(Collection entries)
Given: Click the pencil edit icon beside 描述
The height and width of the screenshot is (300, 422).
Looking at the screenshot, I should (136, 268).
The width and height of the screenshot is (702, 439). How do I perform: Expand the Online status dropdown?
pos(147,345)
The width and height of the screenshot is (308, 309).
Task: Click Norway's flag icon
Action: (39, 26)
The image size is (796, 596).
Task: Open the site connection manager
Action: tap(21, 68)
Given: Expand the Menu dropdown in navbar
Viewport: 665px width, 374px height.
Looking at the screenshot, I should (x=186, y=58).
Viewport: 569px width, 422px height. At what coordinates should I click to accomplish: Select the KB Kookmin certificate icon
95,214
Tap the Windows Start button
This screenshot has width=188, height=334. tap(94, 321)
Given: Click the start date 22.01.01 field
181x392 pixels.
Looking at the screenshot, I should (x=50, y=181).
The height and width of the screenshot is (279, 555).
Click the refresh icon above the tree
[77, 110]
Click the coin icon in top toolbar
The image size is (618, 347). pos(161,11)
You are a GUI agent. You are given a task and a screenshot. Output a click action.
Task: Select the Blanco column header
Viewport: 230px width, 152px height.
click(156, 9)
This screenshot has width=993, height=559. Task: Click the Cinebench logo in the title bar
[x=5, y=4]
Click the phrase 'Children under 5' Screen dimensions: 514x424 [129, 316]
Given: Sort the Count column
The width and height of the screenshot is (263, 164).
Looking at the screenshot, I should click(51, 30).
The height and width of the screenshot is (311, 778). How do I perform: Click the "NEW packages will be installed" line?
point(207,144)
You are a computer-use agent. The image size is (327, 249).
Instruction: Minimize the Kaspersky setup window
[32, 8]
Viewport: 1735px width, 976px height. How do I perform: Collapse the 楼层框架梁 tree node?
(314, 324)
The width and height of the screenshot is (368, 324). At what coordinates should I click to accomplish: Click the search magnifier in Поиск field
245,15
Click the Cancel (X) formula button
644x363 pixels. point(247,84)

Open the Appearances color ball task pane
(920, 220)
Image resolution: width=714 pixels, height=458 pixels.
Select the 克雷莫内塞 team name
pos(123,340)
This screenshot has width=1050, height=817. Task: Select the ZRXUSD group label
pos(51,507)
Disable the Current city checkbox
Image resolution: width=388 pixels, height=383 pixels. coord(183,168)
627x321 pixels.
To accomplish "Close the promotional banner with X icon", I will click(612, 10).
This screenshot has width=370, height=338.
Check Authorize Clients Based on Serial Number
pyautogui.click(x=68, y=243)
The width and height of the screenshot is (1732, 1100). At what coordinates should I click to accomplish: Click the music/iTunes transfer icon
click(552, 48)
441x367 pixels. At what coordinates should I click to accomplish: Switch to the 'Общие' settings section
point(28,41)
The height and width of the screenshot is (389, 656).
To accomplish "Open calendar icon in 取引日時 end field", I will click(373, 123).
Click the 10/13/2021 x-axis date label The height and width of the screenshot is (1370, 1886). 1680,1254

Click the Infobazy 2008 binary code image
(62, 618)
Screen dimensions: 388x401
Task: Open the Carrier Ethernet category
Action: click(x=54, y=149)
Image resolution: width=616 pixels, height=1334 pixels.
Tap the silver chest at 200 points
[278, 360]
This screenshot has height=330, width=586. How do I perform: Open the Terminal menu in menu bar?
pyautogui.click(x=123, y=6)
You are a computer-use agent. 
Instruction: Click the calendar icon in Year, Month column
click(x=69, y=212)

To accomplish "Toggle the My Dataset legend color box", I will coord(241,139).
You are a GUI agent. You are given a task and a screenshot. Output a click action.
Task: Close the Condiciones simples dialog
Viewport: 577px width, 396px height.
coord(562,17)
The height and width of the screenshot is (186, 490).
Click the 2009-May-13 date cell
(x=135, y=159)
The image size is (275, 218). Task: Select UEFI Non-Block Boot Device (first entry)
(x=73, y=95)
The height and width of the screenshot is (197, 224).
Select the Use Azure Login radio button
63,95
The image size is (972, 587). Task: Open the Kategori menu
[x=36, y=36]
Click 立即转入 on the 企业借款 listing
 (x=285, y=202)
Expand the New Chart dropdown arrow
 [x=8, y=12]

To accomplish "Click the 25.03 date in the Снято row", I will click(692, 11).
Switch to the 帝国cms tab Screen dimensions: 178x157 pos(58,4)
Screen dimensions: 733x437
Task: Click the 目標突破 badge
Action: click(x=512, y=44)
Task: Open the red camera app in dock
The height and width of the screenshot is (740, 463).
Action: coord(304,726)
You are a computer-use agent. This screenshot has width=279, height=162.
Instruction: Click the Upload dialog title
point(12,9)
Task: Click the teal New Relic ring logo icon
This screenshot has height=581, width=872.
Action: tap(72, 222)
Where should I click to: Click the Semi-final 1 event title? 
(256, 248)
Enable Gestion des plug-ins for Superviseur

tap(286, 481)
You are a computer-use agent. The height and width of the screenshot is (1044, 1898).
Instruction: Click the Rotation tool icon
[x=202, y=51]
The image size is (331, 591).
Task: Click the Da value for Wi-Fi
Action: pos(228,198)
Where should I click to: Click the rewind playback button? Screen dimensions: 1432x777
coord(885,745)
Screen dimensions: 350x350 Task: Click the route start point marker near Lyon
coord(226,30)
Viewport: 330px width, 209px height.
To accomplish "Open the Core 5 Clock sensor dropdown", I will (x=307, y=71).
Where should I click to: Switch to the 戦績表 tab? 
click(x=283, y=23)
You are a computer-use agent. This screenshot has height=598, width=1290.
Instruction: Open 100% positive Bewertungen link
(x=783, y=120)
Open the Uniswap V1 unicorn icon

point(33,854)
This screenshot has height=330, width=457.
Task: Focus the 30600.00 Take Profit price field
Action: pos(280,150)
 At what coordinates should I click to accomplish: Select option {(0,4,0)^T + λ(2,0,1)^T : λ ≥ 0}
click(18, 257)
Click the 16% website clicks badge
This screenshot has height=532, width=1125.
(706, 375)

What you are asked to do: Copy out the material above from its first line through the line containing "This screenshot has width=188, height=334.", including both.

Worked answer:
Given: Click the pencil edit icon beside 描述
The height and width of the screenshot is (300, 422).
Looking at the screenshot, I should (136, 268).
The width and height of the screenshot is (702, 439). How do I perform: Expand the Online status dropdown?
pos(147,345)
The width and height of the screenshot is (308, 309).
Task: Click Norway's flag icon
Action: (39, 26)
The image size is (796, 596).
Task: Open the site connection manager
Action: tap(21, 68)
Given: Expand the Menu dropdown in navbar
Viewport: 665px width, 374px height.
Looking at the screenshot, I should (x=186, y=58).
Viewport: 569px width, 422px height. At what coordinates should I click to accomplish: Select the KB Kookmin certificate icon
95,214
Tap the Windows Start button
This screenshot has width=188, height=334. tap(94, 321)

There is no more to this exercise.